- [WHAT YOU HAVE TO DO]: Across the records below, how many lines include the string "tropicaldaily"? Respond with the number only.

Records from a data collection
***

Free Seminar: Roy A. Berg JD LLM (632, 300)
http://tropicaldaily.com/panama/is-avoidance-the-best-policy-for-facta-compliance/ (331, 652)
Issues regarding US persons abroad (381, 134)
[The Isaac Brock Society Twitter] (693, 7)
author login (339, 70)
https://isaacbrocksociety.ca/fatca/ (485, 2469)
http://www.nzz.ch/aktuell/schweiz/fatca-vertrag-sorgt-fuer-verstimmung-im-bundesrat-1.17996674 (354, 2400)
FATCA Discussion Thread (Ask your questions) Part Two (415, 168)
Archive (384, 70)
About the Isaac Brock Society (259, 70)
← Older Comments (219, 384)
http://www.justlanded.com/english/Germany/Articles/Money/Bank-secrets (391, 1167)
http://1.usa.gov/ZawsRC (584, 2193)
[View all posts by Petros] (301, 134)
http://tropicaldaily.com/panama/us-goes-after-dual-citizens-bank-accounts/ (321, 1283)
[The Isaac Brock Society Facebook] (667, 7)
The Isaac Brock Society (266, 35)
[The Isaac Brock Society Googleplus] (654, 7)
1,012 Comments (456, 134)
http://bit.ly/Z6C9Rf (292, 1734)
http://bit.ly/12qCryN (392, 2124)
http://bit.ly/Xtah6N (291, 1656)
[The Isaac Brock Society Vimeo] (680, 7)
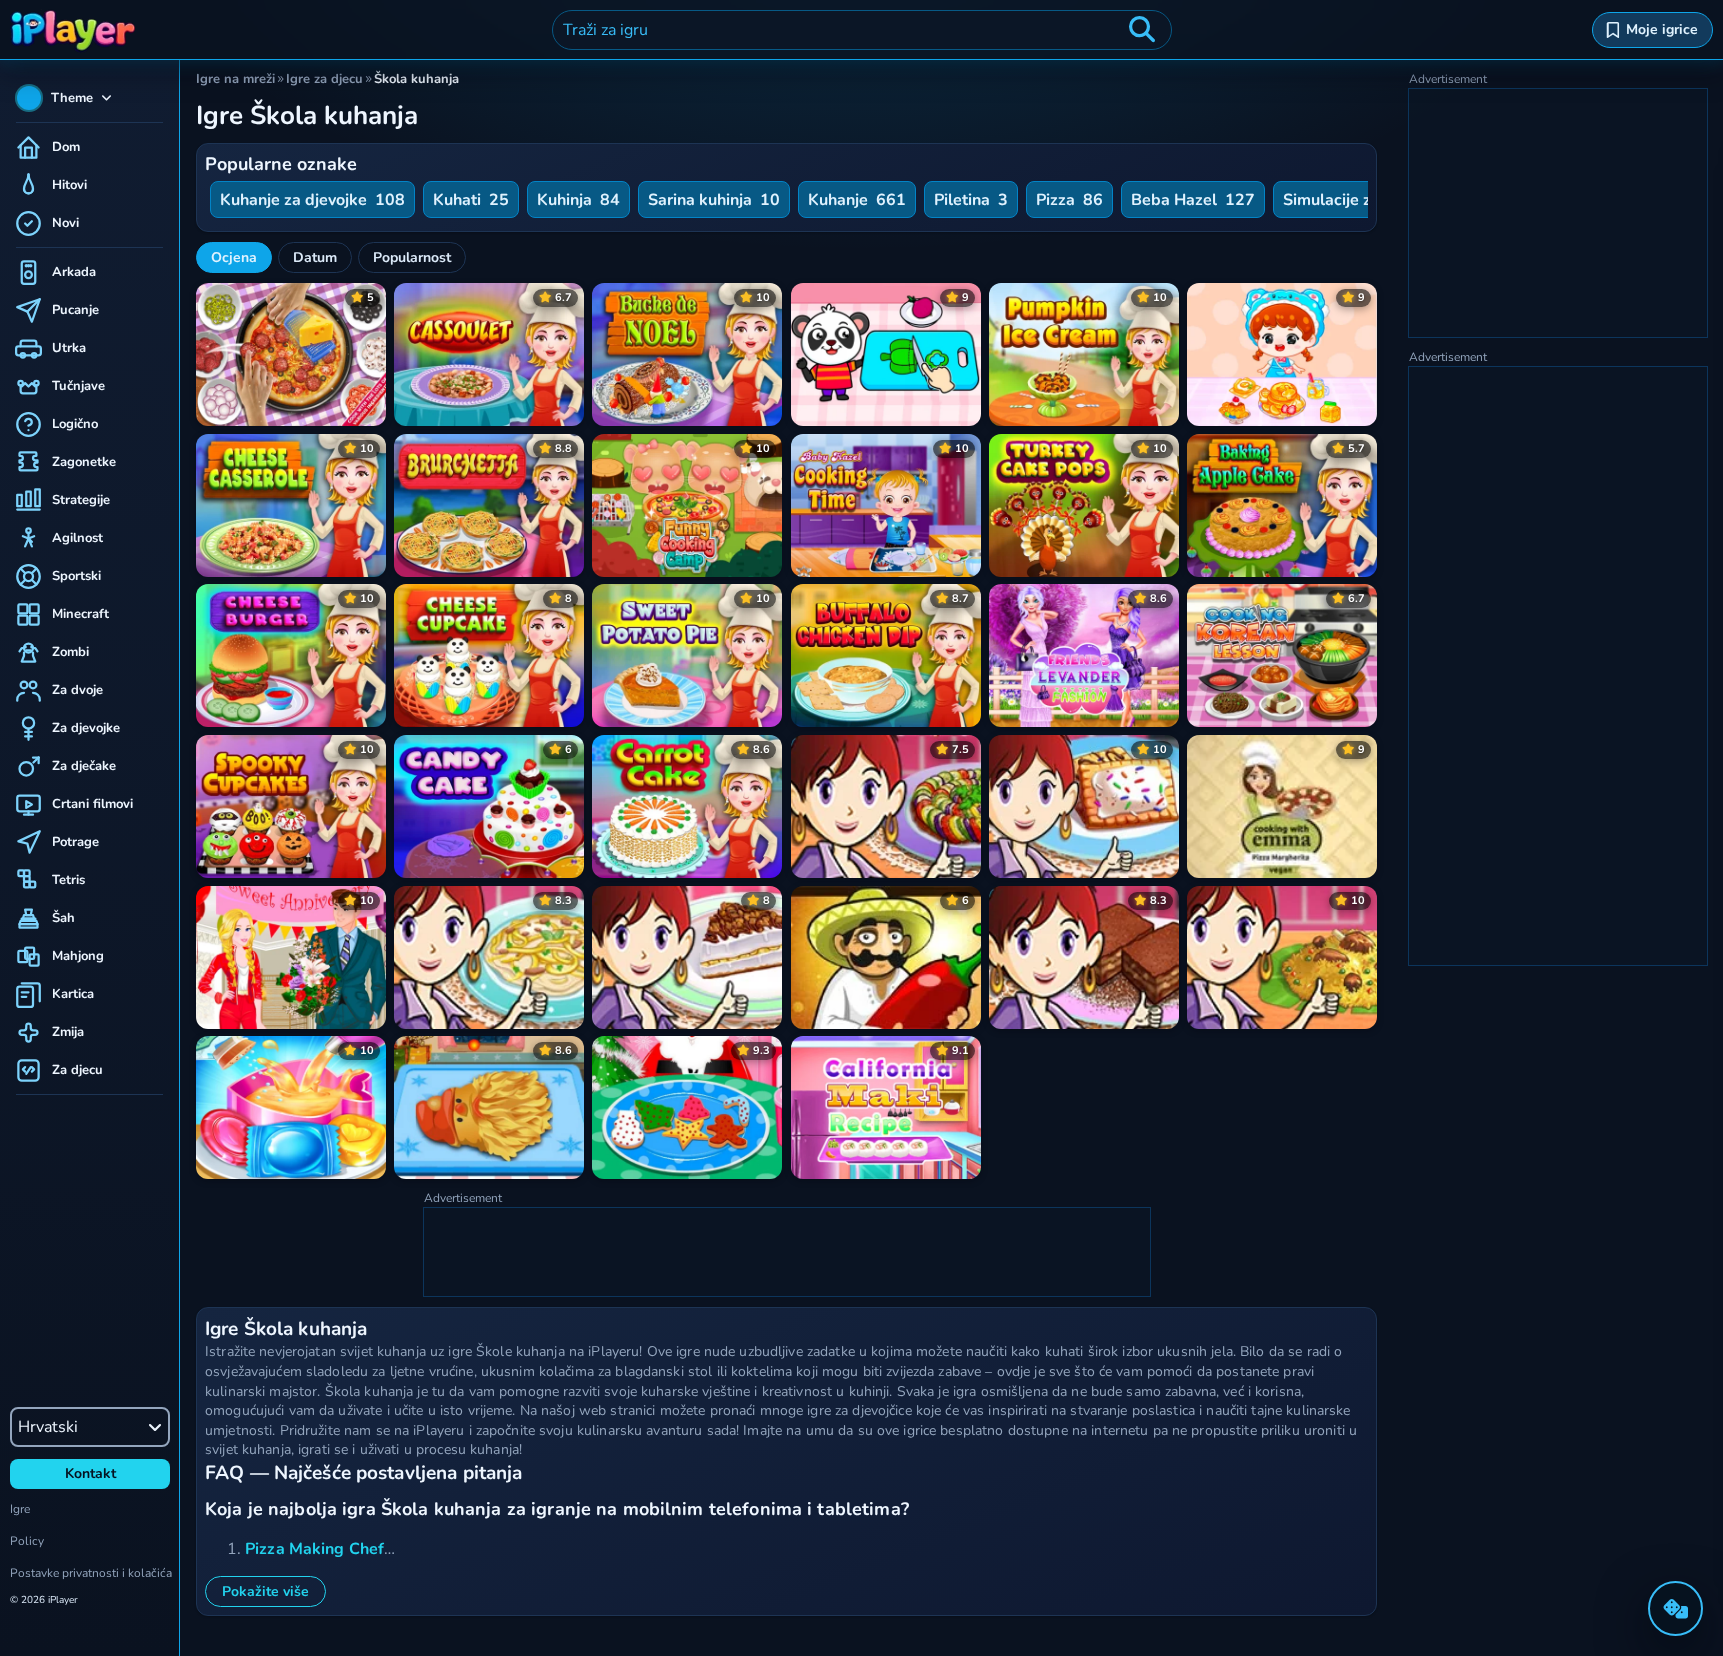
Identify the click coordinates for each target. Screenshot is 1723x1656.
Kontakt (90, 1473)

***

- [REPLY]: 2